🤖 AI Summary
This work addresses the limitations of existing off-policy safe reinforcement learning methods, which typically estimate reward and safety Q-values independently, neglecting their inter-task correlations and consequently yielding overly conservative policies and poor sample efficiency. To overcome this, the authors propose COP-Q, a novel approach that explicitly incorporates the covariance between objectives into Q-value estimation. By leveraging Cholesky decomposition to construct a joint confidence bound and embedding objective priorities to adaptively mitigate excessive conservatism in reward estimation, COP-Q achieves a more balanced trade-off between performance and safety. Implemented within a deep Q-learning framework, COP-Q integrates temporal difference updates with actor-critic optimization. Empirical results on Brax and Safety-Gymnasium benchmarks demonstrate that COP-Q consistently attains strong safety guarantees under both hard and soft constraints while matching or exceeding the sample efficiency of prior methods.
📝 Abstract
Safe robot control requires maximizing return while satisfying safety constraints.
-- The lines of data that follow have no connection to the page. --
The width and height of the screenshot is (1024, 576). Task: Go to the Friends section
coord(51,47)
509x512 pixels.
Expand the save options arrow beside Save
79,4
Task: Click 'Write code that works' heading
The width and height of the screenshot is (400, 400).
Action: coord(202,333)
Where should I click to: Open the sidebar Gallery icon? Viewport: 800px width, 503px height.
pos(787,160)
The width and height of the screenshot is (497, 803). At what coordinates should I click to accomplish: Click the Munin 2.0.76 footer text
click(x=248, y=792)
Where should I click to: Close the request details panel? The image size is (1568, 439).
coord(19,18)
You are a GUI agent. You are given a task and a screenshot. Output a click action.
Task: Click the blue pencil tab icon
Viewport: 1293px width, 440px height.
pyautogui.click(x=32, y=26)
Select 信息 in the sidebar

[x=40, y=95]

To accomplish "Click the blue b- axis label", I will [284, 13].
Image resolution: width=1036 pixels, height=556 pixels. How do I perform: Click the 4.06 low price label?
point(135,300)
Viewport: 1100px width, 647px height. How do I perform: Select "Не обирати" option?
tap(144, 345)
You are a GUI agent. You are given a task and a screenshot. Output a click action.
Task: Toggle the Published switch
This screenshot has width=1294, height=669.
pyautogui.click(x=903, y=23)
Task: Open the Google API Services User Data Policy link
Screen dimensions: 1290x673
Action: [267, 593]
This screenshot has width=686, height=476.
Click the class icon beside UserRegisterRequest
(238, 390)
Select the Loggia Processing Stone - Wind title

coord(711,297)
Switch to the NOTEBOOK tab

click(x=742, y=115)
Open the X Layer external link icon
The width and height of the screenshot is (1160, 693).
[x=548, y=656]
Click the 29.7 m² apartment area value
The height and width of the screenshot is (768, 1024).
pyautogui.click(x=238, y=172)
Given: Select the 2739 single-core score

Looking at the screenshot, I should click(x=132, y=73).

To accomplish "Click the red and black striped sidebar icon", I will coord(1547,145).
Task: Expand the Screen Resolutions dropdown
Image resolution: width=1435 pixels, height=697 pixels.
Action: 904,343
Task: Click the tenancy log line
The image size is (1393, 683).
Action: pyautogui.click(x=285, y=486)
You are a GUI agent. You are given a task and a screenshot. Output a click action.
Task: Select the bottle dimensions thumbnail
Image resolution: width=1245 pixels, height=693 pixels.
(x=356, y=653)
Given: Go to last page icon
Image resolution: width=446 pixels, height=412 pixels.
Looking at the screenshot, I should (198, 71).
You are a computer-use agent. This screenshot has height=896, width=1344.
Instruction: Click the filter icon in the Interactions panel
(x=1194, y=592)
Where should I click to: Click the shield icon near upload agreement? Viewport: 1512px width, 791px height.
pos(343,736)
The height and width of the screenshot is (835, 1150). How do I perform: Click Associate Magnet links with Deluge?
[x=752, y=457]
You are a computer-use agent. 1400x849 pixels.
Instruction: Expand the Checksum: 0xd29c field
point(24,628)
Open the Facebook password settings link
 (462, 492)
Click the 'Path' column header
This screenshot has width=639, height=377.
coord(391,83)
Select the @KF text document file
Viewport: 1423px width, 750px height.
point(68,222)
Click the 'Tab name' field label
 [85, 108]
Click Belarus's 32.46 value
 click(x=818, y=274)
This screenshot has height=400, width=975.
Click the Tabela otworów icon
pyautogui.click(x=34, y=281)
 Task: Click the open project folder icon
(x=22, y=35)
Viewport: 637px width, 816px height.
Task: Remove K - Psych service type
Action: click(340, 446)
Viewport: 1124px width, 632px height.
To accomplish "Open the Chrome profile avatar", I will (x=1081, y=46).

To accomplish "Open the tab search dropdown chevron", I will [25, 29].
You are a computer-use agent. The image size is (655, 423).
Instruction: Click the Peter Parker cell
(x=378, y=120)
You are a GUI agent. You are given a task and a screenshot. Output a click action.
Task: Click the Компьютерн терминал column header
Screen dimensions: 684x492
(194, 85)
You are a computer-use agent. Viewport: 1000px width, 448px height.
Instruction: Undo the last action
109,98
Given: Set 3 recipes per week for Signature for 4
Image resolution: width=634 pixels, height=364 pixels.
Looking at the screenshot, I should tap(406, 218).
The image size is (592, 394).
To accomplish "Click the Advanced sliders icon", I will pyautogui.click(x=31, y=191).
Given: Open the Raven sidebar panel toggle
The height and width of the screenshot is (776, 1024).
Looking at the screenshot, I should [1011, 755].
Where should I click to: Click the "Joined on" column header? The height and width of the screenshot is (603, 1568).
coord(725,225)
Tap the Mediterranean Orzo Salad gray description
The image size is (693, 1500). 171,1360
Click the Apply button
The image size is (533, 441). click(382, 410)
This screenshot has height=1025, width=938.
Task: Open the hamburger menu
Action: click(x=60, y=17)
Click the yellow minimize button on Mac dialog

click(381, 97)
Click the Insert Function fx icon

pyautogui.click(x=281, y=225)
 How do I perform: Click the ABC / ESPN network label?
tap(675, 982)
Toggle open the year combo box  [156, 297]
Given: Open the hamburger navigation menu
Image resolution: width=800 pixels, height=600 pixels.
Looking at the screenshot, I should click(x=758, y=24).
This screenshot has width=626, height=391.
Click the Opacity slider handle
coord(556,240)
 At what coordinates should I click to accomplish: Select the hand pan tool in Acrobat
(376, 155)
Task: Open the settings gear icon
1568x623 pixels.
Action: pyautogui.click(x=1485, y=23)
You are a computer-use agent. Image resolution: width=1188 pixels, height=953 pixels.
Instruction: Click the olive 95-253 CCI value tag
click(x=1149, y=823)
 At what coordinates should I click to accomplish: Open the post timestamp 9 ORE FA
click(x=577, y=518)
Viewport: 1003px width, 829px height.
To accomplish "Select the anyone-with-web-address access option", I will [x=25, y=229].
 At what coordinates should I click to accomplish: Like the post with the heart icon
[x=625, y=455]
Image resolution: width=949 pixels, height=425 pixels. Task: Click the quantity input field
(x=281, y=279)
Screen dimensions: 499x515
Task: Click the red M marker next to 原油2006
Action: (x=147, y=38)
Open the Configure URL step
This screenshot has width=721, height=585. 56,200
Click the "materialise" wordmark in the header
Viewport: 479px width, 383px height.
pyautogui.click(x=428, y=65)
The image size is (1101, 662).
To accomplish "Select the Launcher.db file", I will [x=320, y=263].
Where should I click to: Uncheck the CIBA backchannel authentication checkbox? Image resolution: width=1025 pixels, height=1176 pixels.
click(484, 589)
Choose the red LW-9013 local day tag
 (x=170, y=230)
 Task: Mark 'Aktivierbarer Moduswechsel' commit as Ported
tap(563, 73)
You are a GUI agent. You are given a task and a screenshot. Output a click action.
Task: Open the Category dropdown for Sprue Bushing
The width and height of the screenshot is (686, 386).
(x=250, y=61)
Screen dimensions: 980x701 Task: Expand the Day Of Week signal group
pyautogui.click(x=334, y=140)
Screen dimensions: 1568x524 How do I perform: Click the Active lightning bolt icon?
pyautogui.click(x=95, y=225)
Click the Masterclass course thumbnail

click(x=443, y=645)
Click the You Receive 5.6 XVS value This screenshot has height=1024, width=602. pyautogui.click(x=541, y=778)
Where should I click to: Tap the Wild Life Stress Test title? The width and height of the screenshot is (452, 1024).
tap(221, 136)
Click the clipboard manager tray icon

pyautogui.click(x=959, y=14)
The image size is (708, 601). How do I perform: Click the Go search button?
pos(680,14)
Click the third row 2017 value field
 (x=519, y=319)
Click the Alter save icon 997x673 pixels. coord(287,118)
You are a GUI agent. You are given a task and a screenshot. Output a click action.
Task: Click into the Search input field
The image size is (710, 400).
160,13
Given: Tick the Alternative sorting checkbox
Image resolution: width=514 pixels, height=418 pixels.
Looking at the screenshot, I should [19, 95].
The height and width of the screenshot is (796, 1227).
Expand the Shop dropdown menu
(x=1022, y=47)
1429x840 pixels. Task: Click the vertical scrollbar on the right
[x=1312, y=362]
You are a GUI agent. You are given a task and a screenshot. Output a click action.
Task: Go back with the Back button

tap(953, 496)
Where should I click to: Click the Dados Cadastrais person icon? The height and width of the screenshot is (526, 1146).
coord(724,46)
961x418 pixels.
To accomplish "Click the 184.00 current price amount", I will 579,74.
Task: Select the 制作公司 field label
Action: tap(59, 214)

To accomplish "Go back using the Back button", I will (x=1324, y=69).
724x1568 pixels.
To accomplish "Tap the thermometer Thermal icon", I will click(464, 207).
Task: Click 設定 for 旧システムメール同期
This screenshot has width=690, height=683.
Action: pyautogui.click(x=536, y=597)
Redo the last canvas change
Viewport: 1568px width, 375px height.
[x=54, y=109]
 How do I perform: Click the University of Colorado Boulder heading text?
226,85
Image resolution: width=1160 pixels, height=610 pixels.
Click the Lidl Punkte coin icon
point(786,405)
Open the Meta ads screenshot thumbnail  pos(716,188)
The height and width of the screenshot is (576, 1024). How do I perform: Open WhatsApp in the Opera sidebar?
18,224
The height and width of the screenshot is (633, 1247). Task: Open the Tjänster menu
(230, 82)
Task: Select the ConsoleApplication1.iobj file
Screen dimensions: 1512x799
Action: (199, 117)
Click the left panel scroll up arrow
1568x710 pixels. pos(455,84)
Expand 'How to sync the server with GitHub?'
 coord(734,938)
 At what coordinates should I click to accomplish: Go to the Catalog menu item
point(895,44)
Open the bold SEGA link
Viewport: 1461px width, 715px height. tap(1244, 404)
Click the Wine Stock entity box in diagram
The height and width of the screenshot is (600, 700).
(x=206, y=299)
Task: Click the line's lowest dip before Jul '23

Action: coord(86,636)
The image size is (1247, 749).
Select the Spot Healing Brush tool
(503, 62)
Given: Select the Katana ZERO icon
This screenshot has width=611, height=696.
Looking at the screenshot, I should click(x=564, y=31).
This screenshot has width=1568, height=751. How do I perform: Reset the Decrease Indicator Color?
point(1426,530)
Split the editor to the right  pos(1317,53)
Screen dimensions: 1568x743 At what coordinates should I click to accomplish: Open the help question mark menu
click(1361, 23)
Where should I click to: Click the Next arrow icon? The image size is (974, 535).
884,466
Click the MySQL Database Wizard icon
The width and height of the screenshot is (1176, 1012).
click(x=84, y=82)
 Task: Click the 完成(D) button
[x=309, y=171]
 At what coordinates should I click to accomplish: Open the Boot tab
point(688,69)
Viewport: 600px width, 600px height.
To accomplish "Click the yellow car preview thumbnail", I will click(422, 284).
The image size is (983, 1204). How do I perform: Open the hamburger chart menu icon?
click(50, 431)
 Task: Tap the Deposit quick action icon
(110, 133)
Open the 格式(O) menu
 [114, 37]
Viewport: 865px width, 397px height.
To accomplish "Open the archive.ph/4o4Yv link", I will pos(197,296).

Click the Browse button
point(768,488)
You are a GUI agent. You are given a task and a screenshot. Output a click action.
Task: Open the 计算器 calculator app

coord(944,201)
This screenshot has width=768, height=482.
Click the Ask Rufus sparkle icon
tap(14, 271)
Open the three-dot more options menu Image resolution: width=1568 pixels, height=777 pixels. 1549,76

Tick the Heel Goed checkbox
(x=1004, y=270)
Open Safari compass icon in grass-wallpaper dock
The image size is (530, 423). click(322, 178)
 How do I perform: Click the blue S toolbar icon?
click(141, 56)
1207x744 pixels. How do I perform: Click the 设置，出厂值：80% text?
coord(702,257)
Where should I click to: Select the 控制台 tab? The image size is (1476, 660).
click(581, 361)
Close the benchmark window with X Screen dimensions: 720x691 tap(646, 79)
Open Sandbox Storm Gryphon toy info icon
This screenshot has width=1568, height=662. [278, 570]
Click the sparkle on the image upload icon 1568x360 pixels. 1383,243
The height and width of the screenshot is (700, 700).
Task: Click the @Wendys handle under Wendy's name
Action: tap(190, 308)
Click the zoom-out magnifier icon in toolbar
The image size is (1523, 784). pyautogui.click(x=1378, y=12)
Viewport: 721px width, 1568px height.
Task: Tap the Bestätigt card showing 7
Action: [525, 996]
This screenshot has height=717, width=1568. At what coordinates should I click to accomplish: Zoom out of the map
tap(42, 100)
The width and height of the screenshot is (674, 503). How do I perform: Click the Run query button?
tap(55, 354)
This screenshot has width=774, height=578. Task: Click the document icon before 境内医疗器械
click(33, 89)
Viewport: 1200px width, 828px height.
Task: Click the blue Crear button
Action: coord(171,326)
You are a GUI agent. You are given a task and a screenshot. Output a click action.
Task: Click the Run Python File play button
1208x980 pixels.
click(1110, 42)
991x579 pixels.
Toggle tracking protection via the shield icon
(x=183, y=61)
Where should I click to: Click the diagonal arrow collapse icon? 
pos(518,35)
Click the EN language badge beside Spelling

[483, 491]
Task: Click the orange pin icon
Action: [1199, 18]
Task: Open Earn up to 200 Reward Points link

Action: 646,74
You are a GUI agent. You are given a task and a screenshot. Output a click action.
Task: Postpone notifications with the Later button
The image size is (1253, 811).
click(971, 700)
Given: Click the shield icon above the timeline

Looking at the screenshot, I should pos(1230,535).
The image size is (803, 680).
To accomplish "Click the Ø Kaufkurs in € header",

In off-policy safe reinforcement learning, reward and safety Q-values are commonly learned by separate critic ensembles, with uncertainty handled independently for each objective. This objective-wise treatment neglects inter-objective correlation and can lead to overly conservative value estimates, thereby reducing sample efficiency. To address this issue, we propose Cholesky-Ordered Projection Q-learning (COP-Q), a safety-first method that incorporates inter-objective covariance into vector-valued Q-value estimation. COP-Q constructs a generalized confidence bound in the joint Q-value space and uses Cholesky factorization to encode objective priority in a sequential form. This preserves conservatism on safety while adaptively reducing excessive conservatism on the reward objective. The resulting estimate is used in both temporal-difference target computation and actor optimization. COP-Q incurs minimal computational overhead and is readily compatible with most existing deep Q-learning frameworks. Experiments on robot locomotion in Brax and safe navigation in Safety-Gymnasium, covering both hard- and soft-safety settings, demonstrate that COP-Q achieves strong safety performance together with competitive or improved sample efficiency relative to representative baselines.